Vaca Muerta acelera un giro histórico y redefine el modelo productivo argentino
Las reservas de gas y petróleo no convencional impulsan inversiones récord y fortalecen el superávit energético El desarrollo de la Cuenca Neuquina ya impacta en exportaciones, empleo e ingresos fiscales Con costos competitivos y alta productividad, el shale marca el nuevo horizonte económico del país

La formación geológica Vaca Muerta se consolidó como el principal motor del cambio energético en la Argentina. Ubicada a más de 3.000 metros de profundidad y con una extensión que supera a la provincia de Misiones, esta roca de shale alimenta a la Cuenca Neuquina y concentra una producción capaz de modificar la matriz agroexportadora, gracias a un flujo sostenido de inversiones en infraestructura y tecnología.

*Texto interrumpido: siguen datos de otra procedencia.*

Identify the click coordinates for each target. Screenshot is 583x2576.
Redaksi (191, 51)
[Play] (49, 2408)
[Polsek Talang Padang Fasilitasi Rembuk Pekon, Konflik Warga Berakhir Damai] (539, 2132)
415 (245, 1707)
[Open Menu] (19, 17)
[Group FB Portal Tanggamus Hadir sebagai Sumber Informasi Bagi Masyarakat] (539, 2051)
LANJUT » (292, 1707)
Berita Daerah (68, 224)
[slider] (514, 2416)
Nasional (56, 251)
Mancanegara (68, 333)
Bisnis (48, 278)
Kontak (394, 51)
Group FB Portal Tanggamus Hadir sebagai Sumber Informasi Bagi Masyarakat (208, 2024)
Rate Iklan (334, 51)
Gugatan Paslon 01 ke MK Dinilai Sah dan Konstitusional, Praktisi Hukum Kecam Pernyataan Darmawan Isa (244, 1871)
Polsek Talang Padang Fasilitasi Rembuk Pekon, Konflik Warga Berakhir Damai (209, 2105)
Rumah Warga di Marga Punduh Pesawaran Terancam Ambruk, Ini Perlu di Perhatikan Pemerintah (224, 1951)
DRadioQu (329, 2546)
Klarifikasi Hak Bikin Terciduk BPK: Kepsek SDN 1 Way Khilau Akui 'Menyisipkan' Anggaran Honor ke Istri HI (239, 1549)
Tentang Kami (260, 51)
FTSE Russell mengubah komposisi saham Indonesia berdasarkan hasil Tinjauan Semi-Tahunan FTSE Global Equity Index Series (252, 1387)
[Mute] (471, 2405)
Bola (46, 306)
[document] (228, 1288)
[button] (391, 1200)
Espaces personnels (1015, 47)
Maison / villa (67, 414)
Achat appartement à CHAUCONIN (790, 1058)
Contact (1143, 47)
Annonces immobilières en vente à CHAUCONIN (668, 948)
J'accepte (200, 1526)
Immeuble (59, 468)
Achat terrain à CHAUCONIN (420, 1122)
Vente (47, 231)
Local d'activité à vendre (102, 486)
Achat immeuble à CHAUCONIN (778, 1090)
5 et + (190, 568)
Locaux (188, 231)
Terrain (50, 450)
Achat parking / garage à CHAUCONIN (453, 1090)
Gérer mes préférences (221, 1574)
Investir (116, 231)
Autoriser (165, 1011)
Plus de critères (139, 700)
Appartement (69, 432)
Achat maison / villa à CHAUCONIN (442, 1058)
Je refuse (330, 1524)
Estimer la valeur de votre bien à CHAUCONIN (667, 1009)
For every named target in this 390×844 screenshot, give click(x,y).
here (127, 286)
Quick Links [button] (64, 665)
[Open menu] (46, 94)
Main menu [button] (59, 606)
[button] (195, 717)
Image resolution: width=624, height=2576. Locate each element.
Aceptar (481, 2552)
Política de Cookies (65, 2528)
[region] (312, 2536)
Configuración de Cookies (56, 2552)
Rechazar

A diferencia del modelo convencional, el desarrollo no convencional se apoya en la fractura hidráulica (fracking) y la perforación horizontal, técnicas que permiten extraer hidrocarburos alojados en rocas de baja permeabilidad. Aunque la inversión inicial por pozo es mayor, la productividad y la rentabilidad resultan superiores, con costos por barril más bajos y un volumen de extracción sostenido en el tiempo. En 2025, la inversión en Vaca Muerta alcanzó US$ 11.500 millones, reflejando la escala del proceso.
El impacto macroeconómico ya es visible: la Argentina registró en 2025 uno de los mejores superávits energéticos en décadas, apalancado por una producción récord de petróleo, de la cual Vaca Muerta aportó más de dos tercios. En el ranking global, el país se ubica entre las principales reservas de gas y petróleo no convencional, una posición que refuerza su perfil exportador y atrae capitales de largo plazo.
El desarrollo también reconfigura el mapa fiscal y productivo. Tras la transferencia de la administración de los yacimientos a las provincias, Neuquén concentra regalías clave que explican una porción sustancial de su presupuesto. Con proyectos emblemáticos como YPF en Loma Campana y una cadena de valor que integra upstream, midstream y downstream, Vaca Muerta proyecta convertir a la energía en la principal fuente de dólares del país en los próximos años, aun en un contexto de debate ambiental y transición hacia energías renovables.